ラブ パラドックス
「お前ってうまそうに食うよな」

「そう?普段もやしと豆腐ばっかり食べてるからかな」

「マジか。ダイエット?お前それ以上どこの肉落とすんだよ」

「脱がなきゃわかんないところ?」

「聞くな。知るか」

「ただの節約。女子はあれこれお金がかかるから。貯金もしたいし。ところでわたし先週末合コン行ったんだ」


と話題を変えてみる。節約話をこれ以上掘り下げられたら困る。

「はずれだった。

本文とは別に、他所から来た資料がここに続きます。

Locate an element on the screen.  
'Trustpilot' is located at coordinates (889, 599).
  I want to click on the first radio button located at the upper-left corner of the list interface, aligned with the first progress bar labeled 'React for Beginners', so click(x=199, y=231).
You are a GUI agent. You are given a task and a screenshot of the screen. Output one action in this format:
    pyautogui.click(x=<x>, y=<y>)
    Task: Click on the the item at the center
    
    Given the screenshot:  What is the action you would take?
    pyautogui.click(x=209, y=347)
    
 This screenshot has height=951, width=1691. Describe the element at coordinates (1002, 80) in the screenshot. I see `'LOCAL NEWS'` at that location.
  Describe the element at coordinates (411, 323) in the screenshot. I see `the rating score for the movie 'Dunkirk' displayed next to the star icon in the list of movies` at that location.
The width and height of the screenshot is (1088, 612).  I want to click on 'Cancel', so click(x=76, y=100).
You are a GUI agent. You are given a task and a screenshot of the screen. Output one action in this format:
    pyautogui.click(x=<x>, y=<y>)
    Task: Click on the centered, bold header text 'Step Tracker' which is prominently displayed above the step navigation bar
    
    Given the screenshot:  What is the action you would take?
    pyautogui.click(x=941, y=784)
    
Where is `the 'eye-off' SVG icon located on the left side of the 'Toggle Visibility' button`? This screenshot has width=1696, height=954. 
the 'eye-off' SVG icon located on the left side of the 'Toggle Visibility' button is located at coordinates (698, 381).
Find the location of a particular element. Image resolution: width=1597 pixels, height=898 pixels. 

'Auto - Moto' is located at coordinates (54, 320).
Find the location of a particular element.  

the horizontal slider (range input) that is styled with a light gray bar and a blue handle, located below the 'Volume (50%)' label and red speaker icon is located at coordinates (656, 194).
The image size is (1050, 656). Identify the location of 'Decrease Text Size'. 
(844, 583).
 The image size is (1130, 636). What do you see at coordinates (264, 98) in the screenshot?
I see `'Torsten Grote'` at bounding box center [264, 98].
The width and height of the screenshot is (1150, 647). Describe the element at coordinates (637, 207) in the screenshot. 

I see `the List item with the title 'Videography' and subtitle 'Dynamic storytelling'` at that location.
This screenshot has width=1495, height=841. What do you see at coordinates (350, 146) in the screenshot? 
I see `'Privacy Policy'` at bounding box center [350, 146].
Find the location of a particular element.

あの占い全然当たってないよね。あの日のどこがターニングポイントだったんだろ。行動したのにね」

「そういえば、あれから自分褒めてんの?」

「うん。褒めてる褒めてる。でもこれがまた難しいんだよね。毎日仕事頑張ったくらいしかなくて」

「なんでだよ。いくらでもあるだろ」


責めるでもなく、ただ、本当にわからないという表情で私を見る。

だって。と言ったきり黙る私に、夏目くんは笑顔を向けた。


「朝起きてすごい。朝飯食ってえらい。出勤してえらいとか、いくらでも褒めろよ」

「それって当たり前でしょ?そんなこと」

「当たり前を当たり前にできることも、じゅうぶん賞賛に値するだろ。何言ってんだよ」

目から鱗だ。夏目くんのポジティブは、生まれながらの才能だろうか。